START Entries supplied

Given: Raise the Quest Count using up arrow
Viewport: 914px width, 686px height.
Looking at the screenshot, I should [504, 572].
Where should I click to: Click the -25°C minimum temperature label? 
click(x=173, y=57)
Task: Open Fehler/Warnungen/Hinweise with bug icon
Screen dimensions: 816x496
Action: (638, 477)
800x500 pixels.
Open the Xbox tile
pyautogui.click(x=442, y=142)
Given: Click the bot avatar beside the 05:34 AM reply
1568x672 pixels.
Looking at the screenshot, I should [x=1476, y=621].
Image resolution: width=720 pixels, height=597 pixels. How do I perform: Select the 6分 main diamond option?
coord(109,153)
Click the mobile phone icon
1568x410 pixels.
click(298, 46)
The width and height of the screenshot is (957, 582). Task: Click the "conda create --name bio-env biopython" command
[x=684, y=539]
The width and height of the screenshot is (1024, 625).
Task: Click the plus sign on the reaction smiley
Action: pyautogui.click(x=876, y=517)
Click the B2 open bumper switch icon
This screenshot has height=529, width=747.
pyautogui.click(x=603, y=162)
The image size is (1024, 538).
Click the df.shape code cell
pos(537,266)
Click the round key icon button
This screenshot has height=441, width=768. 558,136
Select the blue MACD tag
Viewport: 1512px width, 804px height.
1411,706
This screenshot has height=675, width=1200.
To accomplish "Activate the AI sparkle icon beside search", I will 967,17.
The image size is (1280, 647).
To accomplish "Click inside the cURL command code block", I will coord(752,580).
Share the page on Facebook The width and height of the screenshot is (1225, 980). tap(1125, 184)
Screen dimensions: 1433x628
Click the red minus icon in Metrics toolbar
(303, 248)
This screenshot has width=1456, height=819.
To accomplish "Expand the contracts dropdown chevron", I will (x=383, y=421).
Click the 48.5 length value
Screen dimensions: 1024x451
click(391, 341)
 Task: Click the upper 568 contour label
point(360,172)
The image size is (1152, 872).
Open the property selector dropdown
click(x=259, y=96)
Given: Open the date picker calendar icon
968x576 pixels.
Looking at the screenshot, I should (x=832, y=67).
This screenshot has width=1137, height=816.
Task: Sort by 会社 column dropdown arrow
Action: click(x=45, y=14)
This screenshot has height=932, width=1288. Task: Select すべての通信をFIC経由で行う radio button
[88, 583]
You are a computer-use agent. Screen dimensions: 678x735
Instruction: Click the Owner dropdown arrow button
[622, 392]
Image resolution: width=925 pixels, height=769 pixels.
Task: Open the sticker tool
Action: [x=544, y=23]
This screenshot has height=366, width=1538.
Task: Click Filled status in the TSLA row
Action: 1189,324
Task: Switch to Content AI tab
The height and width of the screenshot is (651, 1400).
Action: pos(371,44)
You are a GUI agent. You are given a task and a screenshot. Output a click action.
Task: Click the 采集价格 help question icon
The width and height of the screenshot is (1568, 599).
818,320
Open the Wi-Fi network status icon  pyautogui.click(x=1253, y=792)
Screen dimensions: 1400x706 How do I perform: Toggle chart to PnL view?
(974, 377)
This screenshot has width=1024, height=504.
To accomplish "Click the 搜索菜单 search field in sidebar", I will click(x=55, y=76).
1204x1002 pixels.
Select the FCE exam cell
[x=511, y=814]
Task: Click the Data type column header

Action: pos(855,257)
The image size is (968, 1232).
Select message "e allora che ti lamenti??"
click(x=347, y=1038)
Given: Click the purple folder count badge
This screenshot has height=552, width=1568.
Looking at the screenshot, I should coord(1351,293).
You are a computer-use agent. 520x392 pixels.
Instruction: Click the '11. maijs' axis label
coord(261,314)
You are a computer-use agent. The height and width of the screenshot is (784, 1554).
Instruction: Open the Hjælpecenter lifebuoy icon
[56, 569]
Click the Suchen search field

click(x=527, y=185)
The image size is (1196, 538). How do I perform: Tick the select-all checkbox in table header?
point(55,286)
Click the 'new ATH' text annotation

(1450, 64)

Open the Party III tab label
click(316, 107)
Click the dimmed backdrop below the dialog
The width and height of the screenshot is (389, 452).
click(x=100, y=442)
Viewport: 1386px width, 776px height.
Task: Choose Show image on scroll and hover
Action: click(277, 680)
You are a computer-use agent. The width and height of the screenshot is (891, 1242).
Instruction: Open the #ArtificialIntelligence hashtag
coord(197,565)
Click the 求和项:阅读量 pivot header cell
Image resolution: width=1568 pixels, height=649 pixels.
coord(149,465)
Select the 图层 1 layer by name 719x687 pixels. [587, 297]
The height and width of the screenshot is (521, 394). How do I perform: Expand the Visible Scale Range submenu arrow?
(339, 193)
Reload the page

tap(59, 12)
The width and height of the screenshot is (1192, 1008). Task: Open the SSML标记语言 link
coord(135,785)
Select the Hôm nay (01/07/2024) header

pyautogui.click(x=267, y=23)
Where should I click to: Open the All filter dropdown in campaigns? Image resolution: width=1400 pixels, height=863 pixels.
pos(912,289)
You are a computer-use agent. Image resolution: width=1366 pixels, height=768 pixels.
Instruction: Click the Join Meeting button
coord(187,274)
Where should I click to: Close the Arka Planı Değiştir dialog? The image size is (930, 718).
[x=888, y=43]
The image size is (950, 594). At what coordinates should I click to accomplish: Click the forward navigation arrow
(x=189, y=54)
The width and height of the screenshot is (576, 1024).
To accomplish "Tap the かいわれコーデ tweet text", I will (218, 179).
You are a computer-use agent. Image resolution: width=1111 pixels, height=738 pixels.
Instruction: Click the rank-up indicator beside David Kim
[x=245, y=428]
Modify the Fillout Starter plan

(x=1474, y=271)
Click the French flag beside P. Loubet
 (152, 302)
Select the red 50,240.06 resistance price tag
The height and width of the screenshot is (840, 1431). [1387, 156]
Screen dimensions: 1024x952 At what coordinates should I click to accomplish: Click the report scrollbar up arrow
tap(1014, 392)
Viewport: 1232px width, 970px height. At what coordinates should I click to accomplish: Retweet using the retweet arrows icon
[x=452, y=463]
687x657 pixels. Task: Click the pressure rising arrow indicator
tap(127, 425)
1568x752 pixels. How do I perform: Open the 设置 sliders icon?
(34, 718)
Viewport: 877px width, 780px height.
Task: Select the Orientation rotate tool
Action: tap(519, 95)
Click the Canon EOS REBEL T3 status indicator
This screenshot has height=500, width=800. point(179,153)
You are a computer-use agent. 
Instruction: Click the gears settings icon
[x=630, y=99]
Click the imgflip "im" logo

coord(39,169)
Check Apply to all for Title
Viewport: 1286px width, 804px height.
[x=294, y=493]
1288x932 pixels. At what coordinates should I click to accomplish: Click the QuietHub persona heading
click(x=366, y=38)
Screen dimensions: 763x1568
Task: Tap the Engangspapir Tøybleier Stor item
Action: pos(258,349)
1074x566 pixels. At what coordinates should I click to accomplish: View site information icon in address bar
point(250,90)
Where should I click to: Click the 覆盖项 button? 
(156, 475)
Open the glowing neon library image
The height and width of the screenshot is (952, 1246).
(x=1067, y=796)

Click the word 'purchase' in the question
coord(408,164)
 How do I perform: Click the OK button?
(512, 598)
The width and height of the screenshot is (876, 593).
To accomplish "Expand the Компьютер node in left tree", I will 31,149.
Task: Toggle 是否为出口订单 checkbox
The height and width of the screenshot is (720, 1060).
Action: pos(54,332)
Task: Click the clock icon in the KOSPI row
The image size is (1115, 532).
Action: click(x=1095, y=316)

END Entries supplied

### Exercise requirements:
Show all lines above holding the word "agent".

### Solution to this exercise:
You are a computer-use agent. Screen dimensions: 678x735
You are a GUI agent. You are given a task and a screenshot. Output a click action.
You are a computer-use agent. 520x392 pixels.
You are a computer-use agent. The height and width of the screenshot is (784, 1554).
You are a computer-use agent. The width and height of the screenshot is (891, 1242).
You are a computer-use agent. Image resolution: width=1366 pixels, height=768 pixels.
You are a computer-use agent. Image resolution: width=1111 pixels, height=738 pixels.
You are a computer-use agent. 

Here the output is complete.